Andrew Marr is one of the most decent and intelligent people in broadcasting. He doesn’t indulge in point scoring, hectoring nor making a cheap headline. If you are interviewed by him expect fair play. But beware. He is not a soft touch. He will gently prize out of his subject an inner truth. With charm rather than brute force.
Farage gave us a glimpse of an inner truth yesterday. I found it deeply disturbing. The saloon bar at the Dog and Duck facade slipped to reveal a ranting, belligerent and foul tempered demagogue refusing to answer the most basic of questions. To be fair to Marr I don’t think that it was as a result of the interviewer’s skill. I have no doubt that this was a stunt.
Farage wanted to pick a fight and with whom better than the British Bolshevik Broadcasting Corporation, that bastion of left wing Woke. His message was simple. ‘I am one of the people and like you I have been betrayed. All the liberal elite hate me as they hate you. They will smear us, because they fear us. Yet, despite the campaign of hate against us I will fight for you. For democracy.’ It was a depressing piece of fake news. And his message would have been loved by his base. ‘The only honest politician who fights for truth and democracy’. At a stroke he has put terror into broadcasters as he has set his own agenda. ‘The little man must be heard and not silenced.’
It is terrifying, sinister and a lie. For a while he has shut down debate about his past. But if the mould of British politics is to be broken, if the two party system is to be replaced, then we have a right to know what the Brexit Party stands for, or rather what Farage stands for, what he believes, what path he would lead this country down. Don’t let’s fool ourselves that this is a broad based consensual organisation. It is a vehicle of fast travel for the longest ego trip in British politics.
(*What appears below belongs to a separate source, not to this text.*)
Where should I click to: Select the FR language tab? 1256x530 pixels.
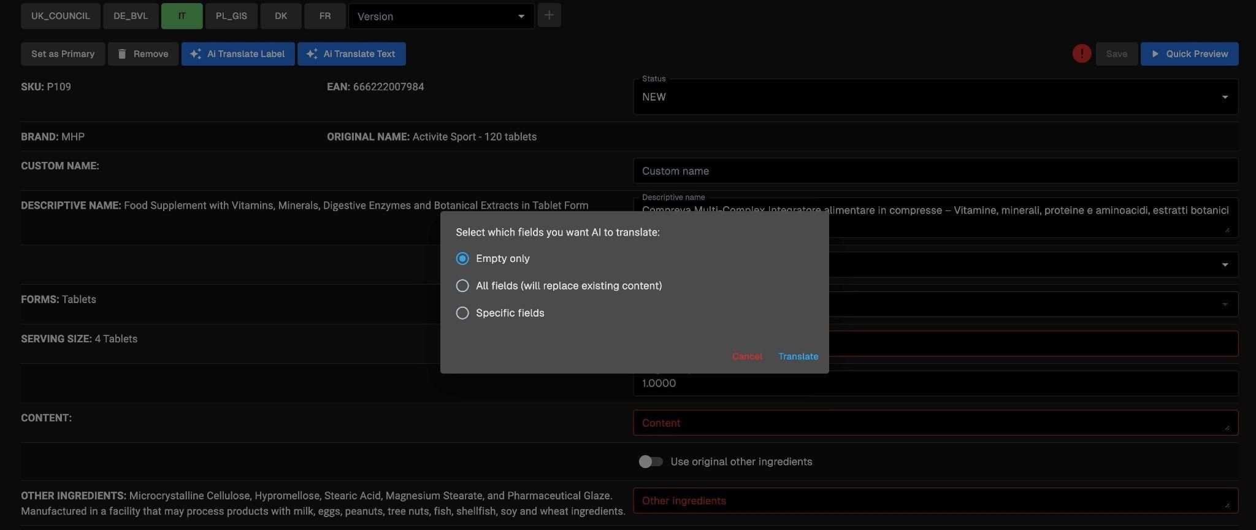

What was so revealing about the Marr interview was that Farage regards the word ‘manifesto’ as a dirty word. It is not surprising. If you make clear promises, if you give detailed policies, people will probe and scrutinise. It is the essence of democracy. In way does this man want to be scrutinised. He has come unstuck before. Yet past words and deeds are as important as they can be inconvenient. Does he believe that the NHS should be replaced by an insurance based system? Does he believe that climate change is nonsense? Does he believe that gun controls should be relaxed? Apart from himself, what does Nigel Farage actually believe in? The people have a right to know and the press must not be afraid to ask.
The irony is that he has chosen to attack the very organisation that has given him a life line. Thirty four appearances on Question Time, which admittedly has become a bit of a shambles, is hardly sidelining him. But a boycott of the BBC gives him an excuse not to be grilled by the forensic and deadly logic of Andrew Neil. If only Brian Walden were still alive. He would swat Farage like a drunken gnat who has feasted on the nation’s blood.
By refusing to answer questions about his past utterances on leaving the EU or be scrutinised about where he seeks to lead Britain, Farage has shown that he is a coward. But his appearance on Marr was far more revealing. British politics has spawned a demagogue. Caveat Emptor. You have been warned.